Introduction to Fan-out Queries for Federations in SQL Azure (Part 1): Scalable Queries over Multiple Federation Members, MapReduce Style!

Happy 2012 to all of you! 2011 has been a great year. We now have federations live in production with SQL Azure. So lets chat about fanout querying.

What is a fan-out query?

Federations provide a model for partitioning parts of your schema over to multiple member databases for harnessing scalability of many nodes. However applications still need for querying all of the data across federation members. Fan-out is a technique for querying data in your federation, across many federation members. Fan-out queries are much like map/reduce in that it is formed in 2 parts;

  • Member query is the piece that is sent over to all members involved in the query and
  • Summary query is the query that is the post processing piece to allow condensing the results from the member query to desired final result-set.

With fan-out queries the member query is always there but summary query may not be needed. For example if you are simply doing DML (we’ll have some examples like data pruning or reference data management etc) or DDL (we’ll look at schema deployment in detail below), fan-out would only have a member query but no summary query is needed. It is only when you need post processing, you need the summary query.

Last I want to say that fan-out queries are not exotic animals.
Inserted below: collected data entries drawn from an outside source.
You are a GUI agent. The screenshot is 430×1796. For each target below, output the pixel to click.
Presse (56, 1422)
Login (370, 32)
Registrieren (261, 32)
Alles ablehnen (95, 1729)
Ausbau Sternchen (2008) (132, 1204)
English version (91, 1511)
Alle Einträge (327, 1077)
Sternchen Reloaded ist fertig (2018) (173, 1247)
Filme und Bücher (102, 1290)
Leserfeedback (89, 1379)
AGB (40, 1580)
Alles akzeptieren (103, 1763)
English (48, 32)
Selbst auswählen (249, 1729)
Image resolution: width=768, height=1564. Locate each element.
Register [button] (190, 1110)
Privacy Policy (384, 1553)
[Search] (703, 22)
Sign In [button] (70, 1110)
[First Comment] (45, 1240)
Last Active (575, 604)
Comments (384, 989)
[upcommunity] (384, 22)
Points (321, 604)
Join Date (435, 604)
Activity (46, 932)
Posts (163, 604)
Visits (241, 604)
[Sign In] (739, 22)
Member query generates a resultset that is fed into the summary query to allow post processing. This kind of staged processing of results is something that many SQL developers already do in their stored procedure logic. This kind of results pipeline is similar to cases where you choose to use temp tables or table variables for staging the results in similar ways. OR if you have used CTEs (common table expressions) or views, you are using them to stage your processing or abstract processing logic to multiple stages. The shape of fan-out queries is a deliberate breakdown of the query processing based on your federation key but have great similarity to other techniques built into TSQL.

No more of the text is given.